• EXERCISE DETAILS: Render the rows below as a JSON list of strings, one string per line, with any blank lines left out.

• PROVIDED INFORMATION:
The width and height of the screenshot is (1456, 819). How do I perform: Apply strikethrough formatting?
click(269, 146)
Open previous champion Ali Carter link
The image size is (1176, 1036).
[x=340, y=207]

• RIGHT ANSWER:
[
  "The width and height of the screenshot is (1456, 819). How do I perform: Apply strikethrough formatting?",
  "click(269, 146)",
  "Open previous champion Ali Carter link",
  "The image size is (1176, 1036).",
  "[x=340, y=207]"
]